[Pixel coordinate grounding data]
• • • •
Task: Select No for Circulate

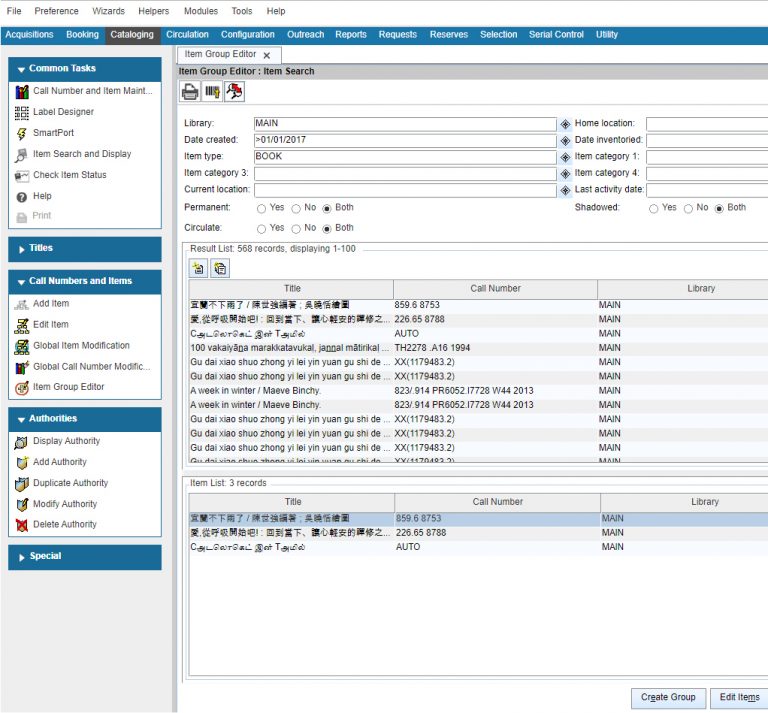Action: [x=296, y=228]
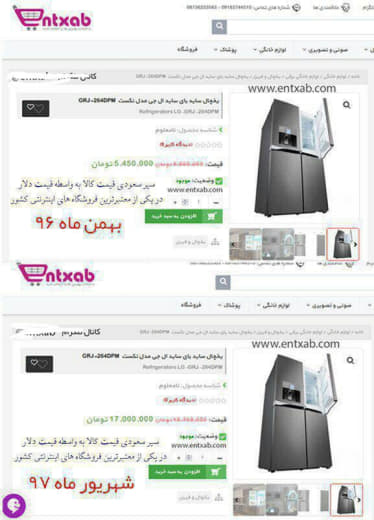Decrease quantity with minus in upper listing
Screen dimensions: 374x520
(x=216, y=202)
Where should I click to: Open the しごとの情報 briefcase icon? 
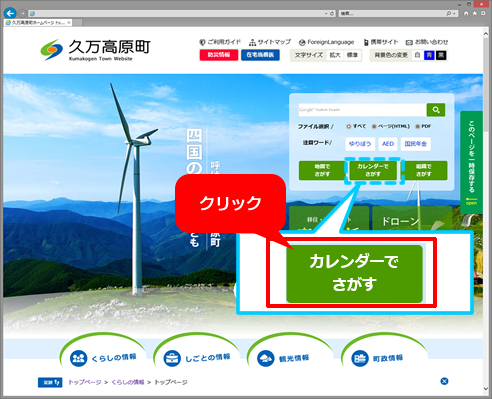172,358

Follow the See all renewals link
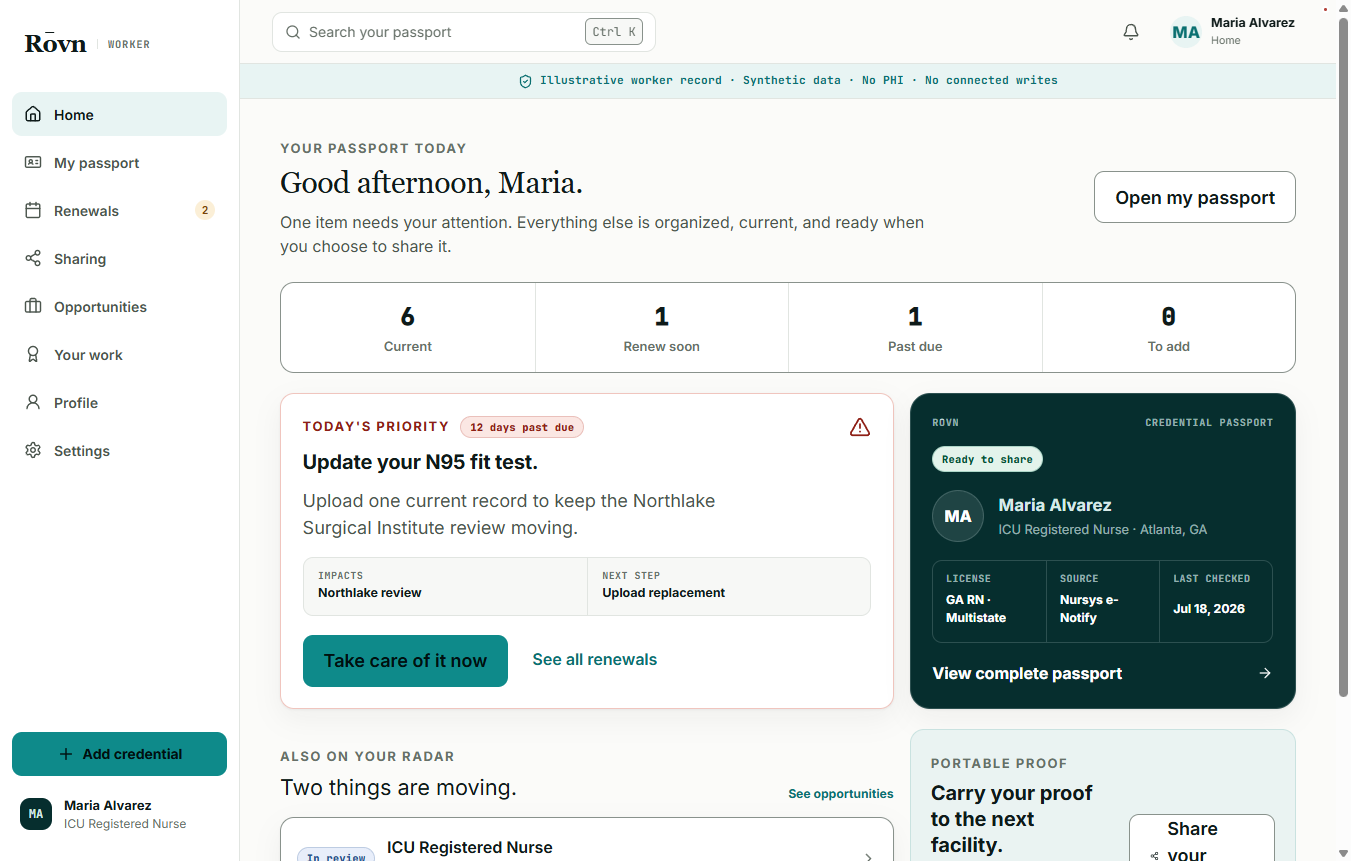[x=595, y=660]
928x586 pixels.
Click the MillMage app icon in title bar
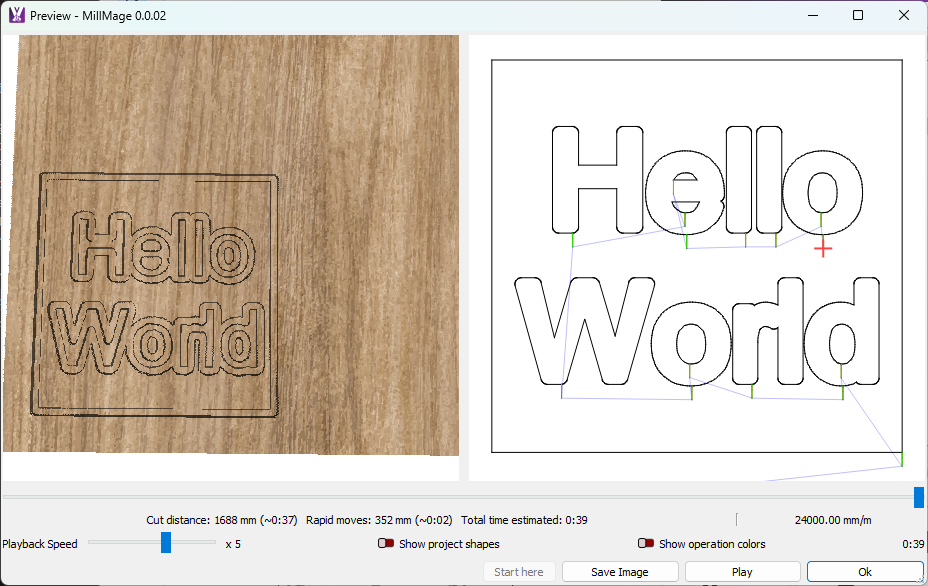16,15
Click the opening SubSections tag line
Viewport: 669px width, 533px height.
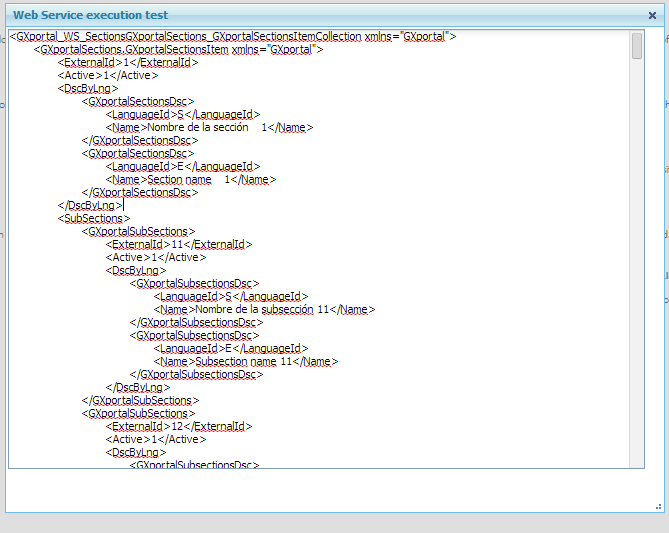pyautogui.click(x=93, y=218)
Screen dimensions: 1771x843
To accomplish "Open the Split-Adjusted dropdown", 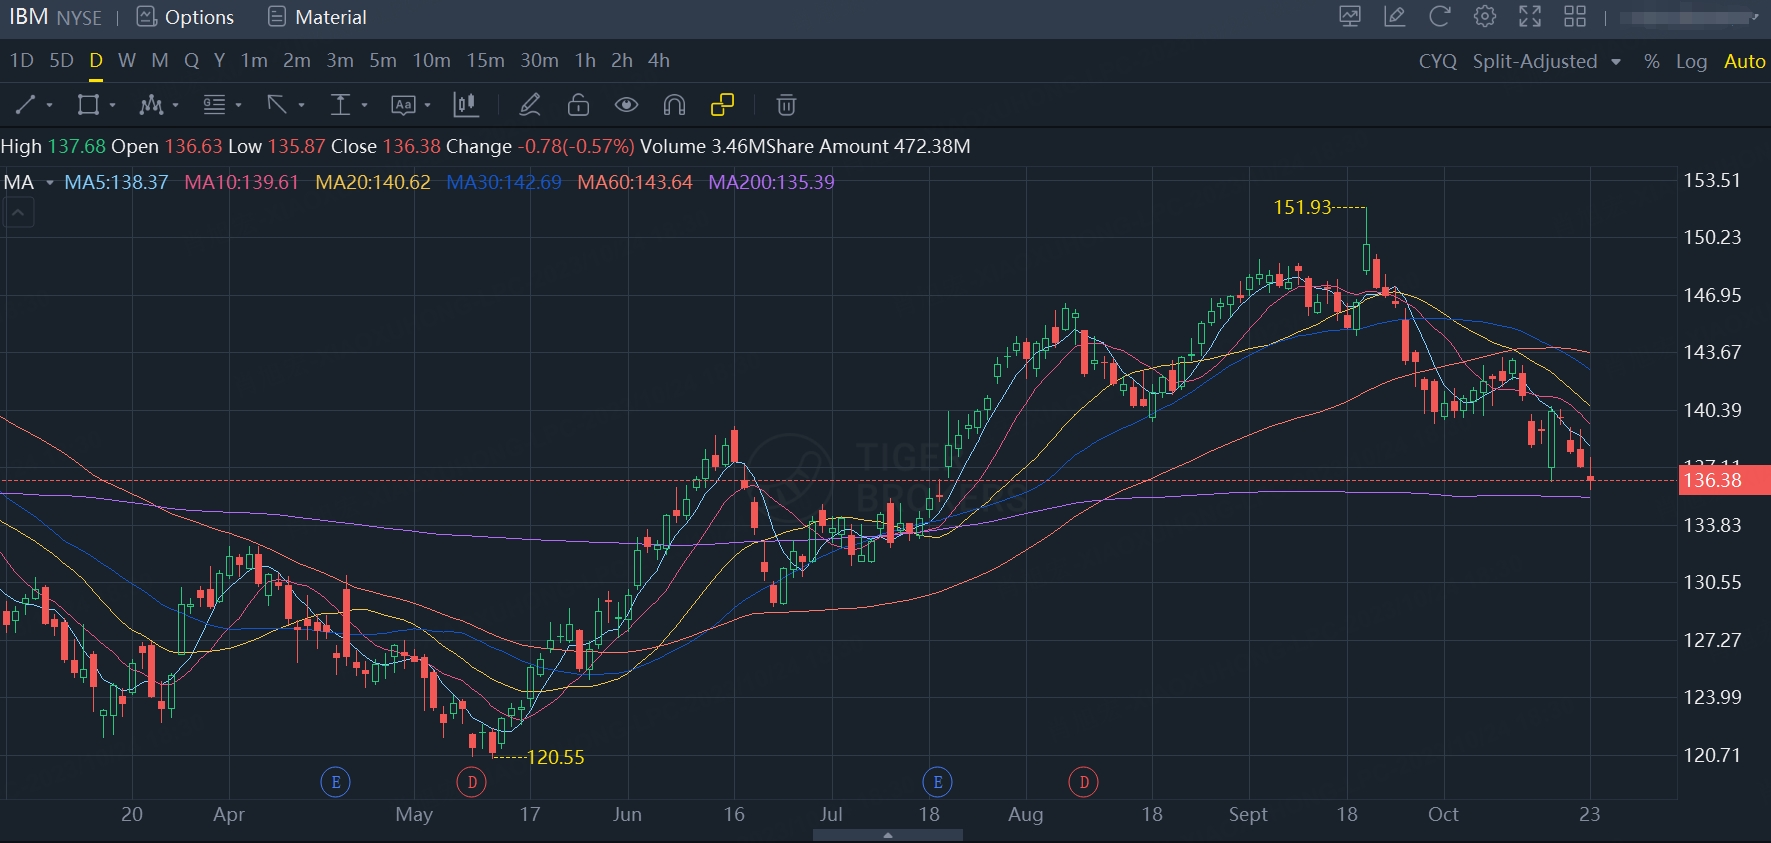I will click(1546, 61).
• • • •
DIRECTIONS FOR THIS TASK:
Starting with the line that has "Follow the See all renewals link" and ending with the line that has "Screen dimensions: 1771x843", repeat the lines above exactly, omitting every picture.

RESULT BELOW:
Follow the See all renewals link
[x=595, y=660]
928x586 pixels.
Click the MillMage app icon in title bar
16,15
Click the opening SubSections tag line
Viewport: 669px width, 533px height.
pyautogui.click(x=93, y=218)
Screen dimensions: 1771x843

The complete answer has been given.